This document outlines how schemer encodes schemata and values.
Schemata are used to encode and decode values, but schemata themselves can be encoded into a binary format. This format is described below.
The first byte of a schema encodes the most important type information as follows:
- The most signifiant bit indicates whether or not the type is nullable
- The 6 least significant bits identify the type according to the table below
Type | Least Significant Bits | Notes |
---|---|---|
Fixed-size Integer | 0b00 nnns | where s is the signed/unsigned bit and n represents the encoded integer size in (8 << n) bits. Example: 0x07 is a signed 64-bit integer. |
Variable-size Integer | 0b01 000s | where s is the signed/unsigned bit |
Floating-point Number | 0b01 01*n | where n is the floating-point size in (32 << n) bits and * is reserved for future use |
Complex Number | 0b01 10*n | where n is the complex number size in (64 << n) bits and * is reserved for future use |
Boolean | 0b01 1100 | |
Enum | 0b01 1101 | |
String | 0b10 000f | where f indicates that the string is of fixed byte length |
Array | 0b10 010f | where f indicates that the array is of fixed length |
Object | 0b10 100f | where f indicates that the object has fixed number of fields |
Variant | 0b10 1100 | |
Schema | 0b10 1101 | |
Custom Type | 0b11 1111 | next 16 bytes is a UUID for the custom type followed by the raw schema |
The following table describes how schemer encodes different values. Nullable values are preceded by 1 byte. 0 indicates not null.
Type | Encoding Format |
---|---|
Fixed-size Integer | Exactly 1 >> n bytes of two's complement integer representation in little-endian byte order |
Variable-size Integer | Each byte's most significant bit indicates more bytes follow.

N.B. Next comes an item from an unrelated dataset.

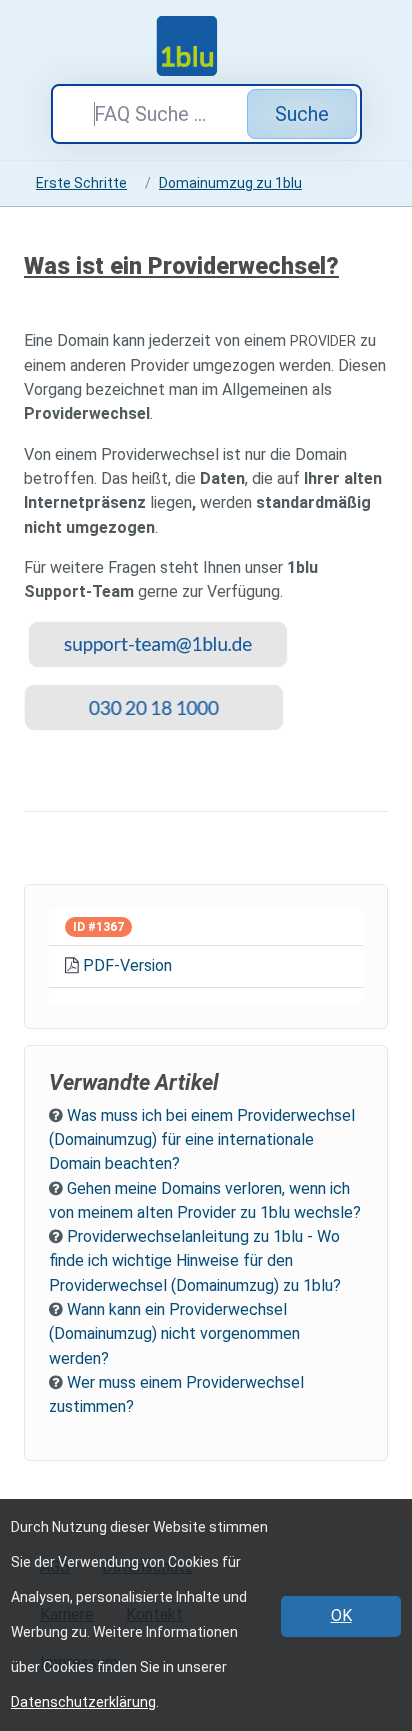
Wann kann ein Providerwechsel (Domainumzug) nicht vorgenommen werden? (174, 1334)
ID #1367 (98, 927)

Lower 7 bits are concatenated (in big-endian order) to form ZigZag-encoded integer. |
Floating-point Number | Exactly 4 << n bytes corresponding to the IEEE 754 binary representation of the floating-point number |
Complex Number | Exactly 4 << n bytes for each floating-point number a and b where the complex number is a + bi . |
Enum | Stored as an unsigned variable-size integer (see above) |
Boolean | A single boolean value is encoded as 1 byte. 0 indicates false and any other value indicates true . |
Fixed-Length String | UTF-8 encoding of the string, padded with spaces to fit within allotted space. |
Variable-Length String | Length of the string is encoded as an unsigned variable-size integer followed by UTF-8 encoding of the string |
Fixed-Length Array | List of values encoded using the type specified by the schema |
Variable-Length Array | Length of array encoded much like a string above. Arrays of boolean and/or nullable values may be optimized. |
Object w/fixed fields | Encoded values for each field in the order specified by the schema. |
Object w/variable fields | Number of entries encoded much like a string above. Key-value pairs are encoded using the types specified by the schema |
Schema | An encoded schemer schema. If the schema is larger than 17 bytes, a custom type schema UUID is usually written rather than the entire schema. |
Variant | Schema for the written value followed by the actual value. If the schema is larger than 17 bytes, a custom type schema UUID is usually written rather than the entire schema. |
The following optimizations modify the above rules for encoding values:
- For objects with a fixed number of nullable or boolean fields, a single bit map is placed a the start of the object
- For arrays of a nullable type, each group of 8 elements is preceded by the corresponding null bit map
- Arrays of type boolean are encoded as bit maps. The final byte's least significant bits are padded with zeros.
- Variable-length arrays and objects w/variable fields may be stored in blocks, where each block indicates the number of elements or key-value pairs. A block size of 0 indicates the end of the array or object. A negative block size indicates that the block size is followed by the number of bytes in the block.